Search code examples
data-structuresbrowser-history

data structure for sorted browsing history


Suppose i want to implement the browser history functionality. If i visit the the url for this first time it goes into the history , if i visit the same page again it comes up in the history list. lets say that i only display the top 20 sites, but i can choose to see history say for the last month , last week and so on .

what is the best approach for this ? i would use hash map for inserting / checking if it is visited earlier , but how do i sort efficiently for recently visited, i don't want to use tree map or tree set . also, how can i store history of weeks and months. Is it written on disk when browser closes ? and when i click clear history , how is the data structure deleted ?


Solution

  • This is in Java-ish code.

    You'll need two data structures: a hash map and a doubly linked list. The doubly linked list contains History objects (which contain a url string and a timestamp) in order sorted by timestamp; the hash map is a Map<String, History>, with urls as the key.

    class History {
      History prev
      History next
      String url
      Long timestamp
      void remove() {
        prev.next = next
        next.prev = prev
        next = null
        prev = null
      }
    }
    

    When you add a url to the history, check to see if it's in the hash map; if it is then update its timestamp, remove it from the linked list, and add it to the end of the linked list. If it's not in the hash map then add it to the hash map and also add it to the end of the linked list. Adding a url (whether or not it's already in the hash map) is a constant time operation.

    class Main {
      History first // first element of the linked list
      History last // last element of the linked list
      HashMap<String, History> map
    
      void add(String url) {
        History hist = map.get(url)
        if(hist != null) {
          hist.remove()
          hist.timestamp = System.currenttimemillis()
        } else {
          hist = new History(url, System.currenttimemillis())
          map.add(url, hist)
        }
        last.next = hist
        hist.prev = last
        last = hist
      }
    }
    

    To get the history from e.g. the last week, traverse the linked list backwards until you hit the correct timestamp.

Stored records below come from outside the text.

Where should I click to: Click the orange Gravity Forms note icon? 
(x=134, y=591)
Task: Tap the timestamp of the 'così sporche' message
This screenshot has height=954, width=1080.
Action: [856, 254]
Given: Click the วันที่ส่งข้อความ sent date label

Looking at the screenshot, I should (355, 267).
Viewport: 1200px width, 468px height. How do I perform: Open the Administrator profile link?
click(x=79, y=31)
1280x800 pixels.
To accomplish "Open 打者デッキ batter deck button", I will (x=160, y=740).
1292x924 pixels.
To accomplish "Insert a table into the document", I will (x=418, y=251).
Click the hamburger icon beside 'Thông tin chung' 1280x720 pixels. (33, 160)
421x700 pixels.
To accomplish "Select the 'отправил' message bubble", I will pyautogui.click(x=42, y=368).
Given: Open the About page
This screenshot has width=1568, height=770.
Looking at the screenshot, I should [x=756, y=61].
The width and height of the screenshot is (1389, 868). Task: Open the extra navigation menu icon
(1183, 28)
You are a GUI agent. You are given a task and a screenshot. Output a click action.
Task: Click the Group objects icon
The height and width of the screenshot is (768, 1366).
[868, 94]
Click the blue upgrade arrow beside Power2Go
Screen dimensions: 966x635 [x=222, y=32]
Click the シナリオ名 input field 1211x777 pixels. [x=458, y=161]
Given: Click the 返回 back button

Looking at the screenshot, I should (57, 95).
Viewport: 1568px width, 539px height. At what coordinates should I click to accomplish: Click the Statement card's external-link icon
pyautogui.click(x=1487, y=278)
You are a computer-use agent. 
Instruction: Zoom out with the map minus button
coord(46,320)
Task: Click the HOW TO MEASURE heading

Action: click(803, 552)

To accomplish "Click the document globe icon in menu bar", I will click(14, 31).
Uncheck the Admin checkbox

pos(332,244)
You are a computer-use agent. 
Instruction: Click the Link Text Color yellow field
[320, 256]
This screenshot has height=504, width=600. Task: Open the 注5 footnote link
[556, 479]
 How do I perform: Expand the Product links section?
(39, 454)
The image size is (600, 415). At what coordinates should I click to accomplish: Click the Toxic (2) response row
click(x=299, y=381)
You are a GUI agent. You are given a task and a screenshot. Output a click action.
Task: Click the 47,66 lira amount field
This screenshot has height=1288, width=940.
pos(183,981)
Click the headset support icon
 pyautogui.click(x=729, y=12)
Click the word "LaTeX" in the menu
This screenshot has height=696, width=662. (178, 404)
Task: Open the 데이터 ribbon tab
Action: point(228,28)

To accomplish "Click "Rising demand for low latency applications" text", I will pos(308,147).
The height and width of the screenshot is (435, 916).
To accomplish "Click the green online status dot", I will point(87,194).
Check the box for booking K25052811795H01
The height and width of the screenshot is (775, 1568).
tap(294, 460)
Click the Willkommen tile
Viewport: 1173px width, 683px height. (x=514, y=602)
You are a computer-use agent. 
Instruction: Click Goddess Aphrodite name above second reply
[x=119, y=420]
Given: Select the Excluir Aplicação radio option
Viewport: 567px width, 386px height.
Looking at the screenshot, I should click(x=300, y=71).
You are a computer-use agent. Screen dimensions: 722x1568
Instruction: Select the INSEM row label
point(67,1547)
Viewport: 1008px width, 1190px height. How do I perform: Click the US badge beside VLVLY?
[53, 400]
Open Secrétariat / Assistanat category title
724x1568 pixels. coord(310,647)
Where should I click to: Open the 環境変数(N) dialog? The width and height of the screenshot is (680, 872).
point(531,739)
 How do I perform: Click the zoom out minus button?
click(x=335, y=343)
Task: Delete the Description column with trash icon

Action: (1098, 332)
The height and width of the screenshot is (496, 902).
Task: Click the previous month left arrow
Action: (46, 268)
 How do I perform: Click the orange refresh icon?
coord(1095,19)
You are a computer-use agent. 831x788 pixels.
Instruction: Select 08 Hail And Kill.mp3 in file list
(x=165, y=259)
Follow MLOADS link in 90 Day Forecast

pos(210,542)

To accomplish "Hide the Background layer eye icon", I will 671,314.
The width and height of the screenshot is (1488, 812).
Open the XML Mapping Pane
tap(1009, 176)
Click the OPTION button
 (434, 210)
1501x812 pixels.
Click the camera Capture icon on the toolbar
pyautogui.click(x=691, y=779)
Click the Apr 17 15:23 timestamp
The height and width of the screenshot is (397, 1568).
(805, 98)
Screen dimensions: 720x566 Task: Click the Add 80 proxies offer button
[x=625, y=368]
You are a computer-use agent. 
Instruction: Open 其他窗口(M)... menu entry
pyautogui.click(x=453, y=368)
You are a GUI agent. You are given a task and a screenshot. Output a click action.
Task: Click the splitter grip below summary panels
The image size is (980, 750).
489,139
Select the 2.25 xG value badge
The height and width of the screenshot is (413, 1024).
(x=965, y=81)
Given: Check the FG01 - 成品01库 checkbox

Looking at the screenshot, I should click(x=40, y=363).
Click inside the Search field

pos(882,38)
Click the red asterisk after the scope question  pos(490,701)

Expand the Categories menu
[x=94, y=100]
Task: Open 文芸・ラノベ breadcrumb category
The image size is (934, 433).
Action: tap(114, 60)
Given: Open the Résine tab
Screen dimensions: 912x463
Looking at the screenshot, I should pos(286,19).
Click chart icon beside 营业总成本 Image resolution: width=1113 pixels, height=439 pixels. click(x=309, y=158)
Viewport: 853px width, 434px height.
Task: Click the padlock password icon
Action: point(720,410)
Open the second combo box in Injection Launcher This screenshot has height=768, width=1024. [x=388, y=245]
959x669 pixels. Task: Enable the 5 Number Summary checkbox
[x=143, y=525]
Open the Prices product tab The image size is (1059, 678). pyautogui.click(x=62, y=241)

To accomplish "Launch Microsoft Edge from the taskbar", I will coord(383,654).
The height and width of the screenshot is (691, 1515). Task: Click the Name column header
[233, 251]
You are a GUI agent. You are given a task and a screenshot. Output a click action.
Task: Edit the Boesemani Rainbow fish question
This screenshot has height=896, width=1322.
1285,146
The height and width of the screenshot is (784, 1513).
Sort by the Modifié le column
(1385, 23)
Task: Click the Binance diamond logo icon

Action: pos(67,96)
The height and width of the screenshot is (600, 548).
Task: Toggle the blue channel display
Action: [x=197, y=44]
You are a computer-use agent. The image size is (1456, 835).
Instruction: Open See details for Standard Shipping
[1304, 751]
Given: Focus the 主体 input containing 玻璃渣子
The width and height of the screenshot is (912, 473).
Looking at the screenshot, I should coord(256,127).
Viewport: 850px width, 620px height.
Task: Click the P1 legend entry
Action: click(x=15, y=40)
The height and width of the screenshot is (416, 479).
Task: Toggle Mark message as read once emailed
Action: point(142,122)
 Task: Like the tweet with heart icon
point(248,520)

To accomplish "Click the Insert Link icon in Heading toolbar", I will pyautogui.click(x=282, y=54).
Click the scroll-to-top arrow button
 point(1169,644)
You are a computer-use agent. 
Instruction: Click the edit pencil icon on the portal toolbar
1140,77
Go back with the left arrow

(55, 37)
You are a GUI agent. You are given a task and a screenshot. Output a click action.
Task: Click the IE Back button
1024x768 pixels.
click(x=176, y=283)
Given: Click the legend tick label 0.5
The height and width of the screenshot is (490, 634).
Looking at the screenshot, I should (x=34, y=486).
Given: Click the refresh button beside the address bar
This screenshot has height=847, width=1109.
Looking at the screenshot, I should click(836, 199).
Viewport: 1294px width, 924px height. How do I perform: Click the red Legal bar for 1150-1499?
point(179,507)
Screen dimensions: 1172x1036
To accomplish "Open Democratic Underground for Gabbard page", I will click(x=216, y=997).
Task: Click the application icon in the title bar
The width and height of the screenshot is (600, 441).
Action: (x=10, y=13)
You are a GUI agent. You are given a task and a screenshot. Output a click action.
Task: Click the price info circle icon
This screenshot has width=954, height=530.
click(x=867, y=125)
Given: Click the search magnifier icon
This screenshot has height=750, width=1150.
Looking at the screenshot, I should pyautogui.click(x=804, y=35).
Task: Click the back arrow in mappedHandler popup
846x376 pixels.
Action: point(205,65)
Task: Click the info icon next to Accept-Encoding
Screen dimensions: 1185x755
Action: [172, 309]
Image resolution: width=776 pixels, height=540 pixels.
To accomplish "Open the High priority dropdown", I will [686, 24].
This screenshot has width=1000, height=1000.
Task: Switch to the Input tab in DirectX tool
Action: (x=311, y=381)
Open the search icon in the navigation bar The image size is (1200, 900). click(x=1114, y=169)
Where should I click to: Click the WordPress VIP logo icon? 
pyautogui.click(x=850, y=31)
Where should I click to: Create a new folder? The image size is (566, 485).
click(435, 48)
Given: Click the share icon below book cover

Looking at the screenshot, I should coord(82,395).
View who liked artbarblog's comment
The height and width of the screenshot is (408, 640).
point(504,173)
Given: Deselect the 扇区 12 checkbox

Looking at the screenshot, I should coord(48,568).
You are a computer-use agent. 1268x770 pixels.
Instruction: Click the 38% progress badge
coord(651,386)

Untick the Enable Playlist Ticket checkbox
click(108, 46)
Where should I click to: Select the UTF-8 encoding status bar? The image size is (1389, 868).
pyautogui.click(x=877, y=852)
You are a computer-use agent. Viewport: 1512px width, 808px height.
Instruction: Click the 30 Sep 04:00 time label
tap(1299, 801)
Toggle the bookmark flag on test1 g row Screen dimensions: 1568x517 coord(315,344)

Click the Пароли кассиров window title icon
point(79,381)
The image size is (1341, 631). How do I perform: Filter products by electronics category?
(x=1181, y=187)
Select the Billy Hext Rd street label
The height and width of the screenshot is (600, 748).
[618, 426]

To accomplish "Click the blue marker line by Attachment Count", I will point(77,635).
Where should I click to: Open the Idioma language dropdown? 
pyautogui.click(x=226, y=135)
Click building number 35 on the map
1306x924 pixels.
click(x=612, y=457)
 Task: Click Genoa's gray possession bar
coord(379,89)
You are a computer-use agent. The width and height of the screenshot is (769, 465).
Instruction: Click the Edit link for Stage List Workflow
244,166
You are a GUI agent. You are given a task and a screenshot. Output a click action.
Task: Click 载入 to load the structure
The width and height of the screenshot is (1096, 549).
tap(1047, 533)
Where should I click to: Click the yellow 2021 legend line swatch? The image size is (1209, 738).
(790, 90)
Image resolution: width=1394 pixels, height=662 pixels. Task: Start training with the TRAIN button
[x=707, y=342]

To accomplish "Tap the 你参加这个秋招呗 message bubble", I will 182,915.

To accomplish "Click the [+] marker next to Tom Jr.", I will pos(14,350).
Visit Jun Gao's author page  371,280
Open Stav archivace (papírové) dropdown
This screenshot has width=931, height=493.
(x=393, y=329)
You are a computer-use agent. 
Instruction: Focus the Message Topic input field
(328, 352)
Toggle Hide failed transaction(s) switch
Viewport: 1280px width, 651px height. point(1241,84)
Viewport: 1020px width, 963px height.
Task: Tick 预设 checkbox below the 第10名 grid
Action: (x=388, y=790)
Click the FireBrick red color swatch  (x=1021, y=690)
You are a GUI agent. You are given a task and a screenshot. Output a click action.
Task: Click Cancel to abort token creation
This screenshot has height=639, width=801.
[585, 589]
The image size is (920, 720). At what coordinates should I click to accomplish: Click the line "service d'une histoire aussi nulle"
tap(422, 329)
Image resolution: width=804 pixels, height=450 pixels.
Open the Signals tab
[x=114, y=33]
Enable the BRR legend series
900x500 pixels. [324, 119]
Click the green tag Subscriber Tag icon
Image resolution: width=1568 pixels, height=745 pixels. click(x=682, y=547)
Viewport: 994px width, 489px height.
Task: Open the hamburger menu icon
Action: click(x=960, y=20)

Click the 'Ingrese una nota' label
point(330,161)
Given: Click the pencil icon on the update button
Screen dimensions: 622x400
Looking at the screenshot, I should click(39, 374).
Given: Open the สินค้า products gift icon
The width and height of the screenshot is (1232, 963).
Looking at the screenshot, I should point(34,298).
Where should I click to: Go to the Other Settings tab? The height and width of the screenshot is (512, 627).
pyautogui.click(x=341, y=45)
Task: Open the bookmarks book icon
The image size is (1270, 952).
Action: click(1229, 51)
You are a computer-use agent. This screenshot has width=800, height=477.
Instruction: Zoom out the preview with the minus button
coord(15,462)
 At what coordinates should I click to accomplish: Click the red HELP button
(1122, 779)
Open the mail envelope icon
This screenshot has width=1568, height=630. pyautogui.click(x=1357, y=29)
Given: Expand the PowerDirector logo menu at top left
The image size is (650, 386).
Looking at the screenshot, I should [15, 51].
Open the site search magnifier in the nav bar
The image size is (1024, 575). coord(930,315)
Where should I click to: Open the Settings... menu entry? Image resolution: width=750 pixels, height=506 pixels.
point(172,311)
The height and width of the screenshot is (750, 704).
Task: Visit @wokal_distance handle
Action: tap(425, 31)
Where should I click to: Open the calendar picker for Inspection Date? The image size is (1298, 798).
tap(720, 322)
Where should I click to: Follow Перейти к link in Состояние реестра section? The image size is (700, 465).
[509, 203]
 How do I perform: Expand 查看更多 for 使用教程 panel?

    If thread-safety is a concern, then use a thread-safe queue for urls to be added to the history, and use a single thread to process this queue; this way your map and linked list don't need to be thread-safe i.e. you don't need to worry about locks etc.

    For persistence you can serialize / deserialize the linked list; when you deserialize the linked list, reconstruct the hash map by traversing it and adding its elements to the map. Then to clear the history you'd null the list and map in memory and delete the file you serialized the data to.

    A more efficient solution in terms of memory consumption and IO (i.e. (de)serialization cost) is to use a serverless database like SQLite; this way you won't need to keep the history in memory, and if you want to get the history from e.g. the last week you'd just need to query the database rather than traversing the linked list. However, SQLite is essentially a treemap (specifically a B-Tree, which is optimized for data stored on disk).